In the entries below, how many lines contain the string "named"? Give the number by itself.

(INPUT MATERIAL begins)

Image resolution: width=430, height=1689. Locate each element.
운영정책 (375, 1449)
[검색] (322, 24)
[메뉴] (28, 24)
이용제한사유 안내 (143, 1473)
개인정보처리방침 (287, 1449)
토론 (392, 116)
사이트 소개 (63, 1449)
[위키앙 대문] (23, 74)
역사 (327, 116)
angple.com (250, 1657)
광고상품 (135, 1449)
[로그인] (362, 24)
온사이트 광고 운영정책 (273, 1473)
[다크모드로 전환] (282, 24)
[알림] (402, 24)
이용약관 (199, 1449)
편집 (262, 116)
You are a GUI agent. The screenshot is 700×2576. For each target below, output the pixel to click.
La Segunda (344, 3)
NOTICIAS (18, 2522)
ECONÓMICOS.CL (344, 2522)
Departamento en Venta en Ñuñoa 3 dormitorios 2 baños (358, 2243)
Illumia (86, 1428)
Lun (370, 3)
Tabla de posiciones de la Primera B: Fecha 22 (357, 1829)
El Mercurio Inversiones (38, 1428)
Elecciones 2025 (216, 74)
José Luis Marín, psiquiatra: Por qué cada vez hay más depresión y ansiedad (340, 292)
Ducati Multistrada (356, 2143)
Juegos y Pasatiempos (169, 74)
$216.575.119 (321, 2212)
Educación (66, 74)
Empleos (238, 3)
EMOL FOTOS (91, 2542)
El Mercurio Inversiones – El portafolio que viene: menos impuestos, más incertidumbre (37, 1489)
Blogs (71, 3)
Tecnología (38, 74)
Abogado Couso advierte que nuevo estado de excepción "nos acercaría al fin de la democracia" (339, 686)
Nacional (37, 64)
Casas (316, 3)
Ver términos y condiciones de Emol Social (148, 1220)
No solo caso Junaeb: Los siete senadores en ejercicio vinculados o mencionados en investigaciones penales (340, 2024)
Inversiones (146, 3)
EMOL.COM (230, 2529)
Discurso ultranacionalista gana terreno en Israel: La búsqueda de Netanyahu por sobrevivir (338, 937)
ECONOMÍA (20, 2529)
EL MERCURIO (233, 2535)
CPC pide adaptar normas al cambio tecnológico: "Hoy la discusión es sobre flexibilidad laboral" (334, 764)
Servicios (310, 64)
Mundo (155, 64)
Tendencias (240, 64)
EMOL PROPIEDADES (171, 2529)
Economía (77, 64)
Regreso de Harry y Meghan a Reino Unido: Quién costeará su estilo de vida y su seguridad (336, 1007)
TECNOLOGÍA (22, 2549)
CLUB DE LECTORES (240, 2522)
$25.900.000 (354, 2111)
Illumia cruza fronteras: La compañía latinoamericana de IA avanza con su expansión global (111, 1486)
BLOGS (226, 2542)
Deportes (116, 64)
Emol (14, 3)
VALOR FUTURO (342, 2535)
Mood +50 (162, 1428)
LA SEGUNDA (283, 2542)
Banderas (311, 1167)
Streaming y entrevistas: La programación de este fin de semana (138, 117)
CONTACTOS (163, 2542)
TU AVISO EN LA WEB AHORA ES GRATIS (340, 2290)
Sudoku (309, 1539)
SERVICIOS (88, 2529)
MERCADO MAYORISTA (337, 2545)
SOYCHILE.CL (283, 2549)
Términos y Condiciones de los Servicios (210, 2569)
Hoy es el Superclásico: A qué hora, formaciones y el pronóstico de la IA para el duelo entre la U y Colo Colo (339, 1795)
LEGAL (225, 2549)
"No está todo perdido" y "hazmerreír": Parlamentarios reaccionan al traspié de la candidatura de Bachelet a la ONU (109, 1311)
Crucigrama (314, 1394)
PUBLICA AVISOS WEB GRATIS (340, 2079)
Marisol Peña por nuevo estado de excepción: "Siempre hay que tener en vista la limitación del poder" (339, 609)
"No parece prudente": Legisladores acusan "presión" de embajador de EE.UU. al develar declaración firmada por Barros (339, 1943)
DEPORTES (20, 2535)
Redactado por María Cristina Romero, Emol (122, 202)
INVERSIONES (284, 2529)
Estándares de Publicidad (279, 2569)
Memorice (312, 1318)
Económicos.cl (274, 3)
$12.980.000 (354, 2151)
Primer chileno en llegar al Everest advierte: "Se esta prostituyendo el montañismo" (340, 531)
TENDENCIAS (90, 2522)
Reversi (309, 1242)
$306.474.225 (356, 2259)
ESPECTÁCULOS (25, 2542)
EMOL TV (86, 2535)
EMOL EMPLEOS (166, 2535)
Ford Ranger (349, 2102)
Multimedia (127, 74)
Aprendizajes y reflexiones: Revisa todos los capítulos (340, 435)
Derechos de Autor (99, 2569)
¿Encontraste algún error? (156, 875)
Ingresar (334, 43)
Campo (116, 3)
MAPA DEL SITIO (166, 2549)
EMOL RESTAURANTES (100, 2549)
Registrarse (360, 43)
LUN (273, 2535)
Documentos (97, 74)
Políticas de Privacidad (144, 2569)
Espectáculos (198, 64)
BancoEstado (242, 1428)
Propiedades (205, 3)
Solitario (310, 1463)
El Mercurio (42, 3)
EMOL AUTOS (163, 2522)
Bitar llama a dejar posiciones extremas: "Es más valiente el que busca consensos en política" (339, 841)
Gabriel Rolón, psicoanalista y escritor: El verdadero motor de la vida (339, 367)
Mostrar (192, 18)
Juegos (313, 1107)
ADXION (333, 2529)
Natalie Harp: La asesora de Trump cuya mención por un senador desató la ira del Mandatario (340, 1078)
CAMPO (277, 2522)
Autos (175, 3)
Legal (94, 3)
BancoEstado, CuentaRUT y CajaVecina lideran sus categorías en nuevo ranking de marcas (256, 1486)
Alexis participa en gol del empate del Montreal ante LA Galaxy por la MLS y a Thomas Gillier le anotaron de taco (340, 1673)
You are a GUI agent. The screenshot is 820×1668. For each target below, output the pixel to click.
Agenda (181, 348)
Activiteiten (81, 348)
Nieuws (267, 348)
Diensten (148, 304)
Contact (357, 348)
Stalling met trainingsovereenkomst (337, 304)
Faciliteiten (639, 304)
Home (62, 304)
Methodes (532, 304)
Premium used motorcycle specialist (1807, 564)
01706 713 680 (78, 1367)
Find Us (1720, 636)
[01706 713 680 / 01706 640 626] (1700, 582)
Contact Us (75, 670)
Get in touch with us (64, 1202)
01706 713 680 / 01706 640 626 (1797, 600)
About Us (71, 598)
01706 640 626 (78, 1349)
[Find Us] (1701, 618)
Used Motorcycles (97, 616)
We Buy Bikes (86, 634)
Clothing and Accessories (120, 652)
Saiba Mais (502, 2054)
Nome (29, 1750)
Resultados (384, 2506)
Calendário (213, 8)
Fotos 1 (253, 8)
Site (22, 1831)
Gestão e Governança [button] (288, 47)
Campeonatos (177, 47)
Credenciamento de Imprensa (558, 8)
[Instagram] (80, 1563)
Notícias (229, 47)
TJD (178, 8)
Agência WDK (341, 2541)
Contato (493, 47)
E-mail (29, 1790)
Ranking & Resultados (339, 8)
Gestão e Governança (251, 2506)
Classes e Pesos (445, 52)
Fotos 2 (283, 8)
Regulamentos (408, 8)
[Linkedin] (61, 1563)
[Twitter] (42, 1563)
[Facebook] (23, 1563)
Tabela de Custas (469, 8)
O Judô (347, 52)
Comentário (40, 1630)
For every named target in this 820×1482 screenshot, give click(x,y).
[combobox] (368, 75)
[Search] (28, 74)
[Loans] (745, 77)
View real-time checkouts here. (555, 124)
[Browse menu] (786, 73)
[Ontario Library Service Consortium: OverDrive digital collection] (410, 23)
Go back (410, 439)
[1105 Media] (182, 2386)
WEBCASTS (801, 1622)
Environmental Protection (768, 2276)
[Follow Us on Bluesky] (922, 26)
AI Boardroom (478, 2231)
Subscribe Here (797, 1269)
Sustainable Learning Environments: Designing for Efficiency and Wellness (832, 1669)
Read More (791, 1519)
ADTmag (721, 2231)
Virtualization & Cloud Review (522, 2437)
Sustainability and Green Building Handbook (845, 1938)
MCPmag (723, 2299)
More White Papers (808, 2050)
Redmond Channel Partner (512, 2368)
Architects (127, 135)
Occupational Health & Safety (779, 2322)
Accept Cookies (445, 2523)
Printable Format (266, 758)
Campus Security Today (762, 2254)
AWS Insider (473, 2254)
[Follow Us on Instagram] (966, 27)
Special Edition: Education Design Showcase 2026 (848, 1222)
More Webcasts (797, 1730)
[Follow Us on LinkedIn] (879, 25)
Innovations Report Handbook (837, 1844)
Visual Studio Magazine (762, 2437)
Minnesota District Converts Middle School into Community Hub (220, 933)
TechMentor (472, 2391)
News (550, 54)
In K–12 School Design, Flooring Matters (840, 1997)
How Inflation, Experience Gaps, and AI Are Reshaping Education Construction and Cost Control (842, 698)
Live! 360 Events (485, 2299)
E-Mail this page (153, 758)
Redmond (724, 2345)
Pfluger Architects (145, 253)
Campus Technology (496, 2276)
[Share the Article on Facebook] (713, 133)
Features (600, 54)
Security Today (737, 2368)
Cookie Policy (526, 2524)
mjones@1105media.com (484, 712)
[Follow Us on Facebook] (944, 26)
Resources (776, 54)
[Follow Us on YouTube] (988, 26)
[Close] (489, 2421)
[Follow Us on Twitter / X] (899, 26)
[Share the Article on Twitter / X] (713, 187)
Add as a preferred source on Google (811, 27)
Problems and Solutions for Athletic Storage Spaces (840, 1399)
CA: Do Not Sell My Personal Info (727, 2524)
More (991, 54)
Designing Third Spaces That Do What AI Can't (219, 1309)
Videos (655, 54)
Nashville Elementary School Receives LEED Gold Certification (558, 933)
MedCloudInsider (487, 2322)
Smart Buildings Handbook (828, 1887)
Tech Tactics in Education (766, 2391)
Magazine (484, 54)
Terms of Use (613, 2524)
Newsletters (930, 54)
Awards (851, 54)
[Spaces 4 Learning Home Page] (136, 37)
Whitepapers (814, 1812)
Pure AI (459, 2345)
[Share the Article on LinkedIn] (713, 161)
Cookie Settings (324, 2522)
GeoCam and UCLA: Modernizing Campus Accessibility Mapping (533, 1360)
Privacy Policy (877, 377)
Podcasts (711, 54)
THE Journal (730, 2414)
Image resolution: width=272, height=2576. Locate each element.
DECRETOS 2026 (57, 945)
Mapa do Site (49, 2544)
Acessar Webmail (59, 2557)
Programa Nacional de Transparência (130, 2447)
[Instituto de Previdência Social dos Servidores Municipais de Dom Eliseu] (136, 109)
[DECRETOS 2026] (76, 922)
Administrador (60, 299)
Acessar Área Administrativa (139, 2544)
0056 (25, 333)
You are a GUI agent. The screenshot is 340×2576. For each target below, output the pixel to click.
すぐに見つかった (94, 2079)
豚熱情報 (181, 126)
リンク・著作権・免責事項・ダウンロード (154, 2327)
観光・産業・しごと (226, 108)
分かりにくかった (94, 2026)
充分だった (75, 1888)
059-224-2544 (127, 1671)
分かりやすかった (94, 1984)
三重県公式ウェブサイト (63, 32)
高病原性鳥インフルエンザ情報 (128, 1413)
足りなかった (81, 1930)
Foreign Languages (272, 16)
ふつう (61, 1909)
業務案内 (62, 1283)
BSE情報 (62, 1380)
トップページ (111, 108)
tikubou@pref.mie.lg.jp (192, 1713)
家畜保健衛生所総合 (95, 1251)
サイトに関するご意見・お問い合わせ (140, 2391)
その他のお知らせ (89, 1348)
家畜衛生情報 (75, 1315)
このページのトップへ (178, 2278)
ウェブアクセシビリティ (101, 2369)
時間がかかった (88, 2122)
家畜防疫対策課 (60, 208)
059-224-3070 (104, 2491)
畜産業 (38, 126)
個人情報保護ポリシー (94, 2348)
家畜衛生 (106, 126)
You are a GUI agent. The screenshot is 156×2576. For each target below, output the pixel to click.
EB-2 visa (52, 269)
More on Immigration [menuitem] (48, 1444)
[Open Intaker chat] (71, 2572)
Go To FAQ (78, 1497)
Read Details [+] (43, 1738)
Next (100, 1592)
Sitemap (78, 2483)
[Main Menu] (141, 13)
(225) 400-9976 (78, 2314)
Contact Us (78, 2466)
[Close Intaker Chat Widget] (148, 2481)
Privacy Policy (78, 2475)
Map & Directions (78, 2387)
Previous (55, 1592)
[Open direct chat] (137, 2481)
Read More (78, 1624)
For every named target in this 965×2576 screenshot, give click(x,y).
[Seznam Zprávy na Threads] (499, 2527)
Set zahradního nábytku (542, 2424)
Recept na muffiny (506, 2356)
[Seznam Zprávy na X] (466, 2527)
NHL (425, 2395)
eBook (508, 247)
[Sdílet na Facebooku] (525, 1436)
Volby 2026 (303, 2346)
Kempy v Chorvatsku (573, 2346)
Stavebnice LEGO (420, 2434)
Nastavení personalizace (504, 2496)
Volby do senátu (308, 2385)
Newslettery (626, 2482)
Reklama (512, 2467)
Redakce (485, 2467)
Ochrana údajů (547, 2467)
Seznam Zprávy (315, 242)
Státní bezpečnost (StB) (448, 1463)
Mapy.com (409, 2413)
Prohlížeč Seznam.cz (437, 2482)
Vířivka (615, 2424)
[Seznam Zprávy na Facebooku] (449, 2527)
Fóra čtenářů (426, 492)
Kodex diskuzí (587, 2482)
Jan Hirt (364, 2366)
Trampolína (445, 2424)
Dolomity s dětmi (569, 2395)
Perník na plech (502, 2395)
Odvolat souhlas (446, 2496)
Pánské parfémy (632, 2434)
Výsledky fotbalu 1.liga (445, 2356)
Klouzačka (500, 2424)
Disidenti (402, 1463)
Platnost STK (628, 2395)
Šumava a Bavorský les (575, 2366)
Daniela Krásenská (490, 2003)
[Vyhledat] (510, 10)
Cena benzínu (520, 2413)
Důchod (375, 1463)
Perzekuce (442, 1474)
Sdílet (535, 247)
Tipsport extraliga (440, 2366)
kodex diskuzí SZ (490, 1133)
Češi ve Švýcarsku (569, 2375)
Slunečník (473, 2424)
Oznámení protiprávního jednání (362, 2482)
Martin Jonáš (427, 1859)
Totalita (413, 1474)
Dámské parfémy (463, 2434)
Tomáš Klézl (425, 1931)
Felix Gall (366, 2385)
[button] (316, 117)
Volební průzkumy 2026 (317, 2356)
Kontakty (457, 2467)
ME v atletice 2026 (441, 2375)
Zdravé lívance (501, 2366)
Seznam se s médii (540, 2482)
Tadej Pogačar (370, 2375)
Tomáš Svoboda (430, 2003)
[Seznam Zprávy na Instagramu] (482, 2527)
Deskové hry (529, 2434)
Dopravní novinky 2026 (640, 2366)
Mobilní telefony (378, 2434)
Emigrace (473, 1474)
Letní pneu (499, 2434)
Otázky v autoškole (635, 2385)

(INPUT MATERIAL ends)

YOUR RESPONSE:
2